A change to the model would go something like this:

VersionManager.checkout( "/modelling/customerxxx/" )
Perform changes somewhere deep in the hierarchy below "customerxxx" and save
VersionManager.checkin( "/modelling/customerxxx/" )

I'm thinking that we'd clean out older versions of the versionhistory periodically (or define "release versions" and remove the versions between releases).

Is it advisable/possible to version the "whole" model tree using a node close to the root of the repository as the amount of data grows? Are there any caveats that we need to lookout for or alternative (better) ways to achieve the same functionality?

(Currently we are persisting our data using the JPA Source if that matters)

Chris

1. Re: Jcr modelling with versioning best-practise question

rhauch Aug 15, 2012 8:41 AM (in response to chrispoulsen)

I'm thinking that we'd clean out older versions of the versionhistory periodically (or define "release versions" and remove the versions between releases).

That will definitely help.

Is it advisable/possible to version the "whole" model tree using a node close to the root of the repository as the amount of data grows? Are there any caveats that we need to lookout for or alternative (better) ways to achieve the same functionality?

Generally, no it is not advisable to mark only the higher-level nodes as versionable. Checking in a versionable node really results in a new copy of the versionable subgraph being created and placed into version history. So if you're only versioning at the higher-level nodes and have a substantial amount of content below each versionable node, each snapshot will contain a copy of all nodes below that versionable node. This may be efficient if most of the nodes have changed, but obviously will be very inefficient if only a small fraction of the nodes have changed (because many of the versions will contain copies of the same nodes in the same state).

One way to circumvent the inefficiency is to mark nodes that are lower in the higherarchy as versionable. The advantage is that your application can then check in the nodes that have changed; the disadvantage is that your application has to explicilty check in each of the versionable nodes.

A lot depends on what's below each customer node (e.g., "/modelling/customerxxx"), how much of that subgraph changes each time it is checked in, how big each subgraph is (e.g., number of nodes and size of the property values), how many versions are made between releases, and how many releases there are.

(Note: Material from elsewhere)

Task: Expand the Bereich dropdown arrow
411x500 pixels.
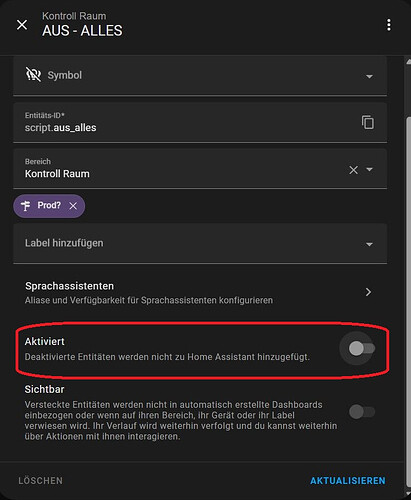Action: click(369, 169)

(Currently we are persisting our data using the JPA Source if that matters)
Generally it doesn't, but that connector certainly has the fewest limitations. Be sure to look at How To Tune ModeShape for Better Performance
1 of 1 people found this helpful
Actions
2. Re: Jcr modelling with versioning best-practise question

chrispoulsen Aug 20, 2012 9:05 AM (in response to rhauch)

Thank you for your comments, they are highly appreciated!
Randall Hauch wrote:
Is it advisable/possible to version the "whole" model tree using a node close to the root of the repository as the amount of data grows? Are there any caveats that we need to lookout for or alternative (better) ways to achieve the same functionality?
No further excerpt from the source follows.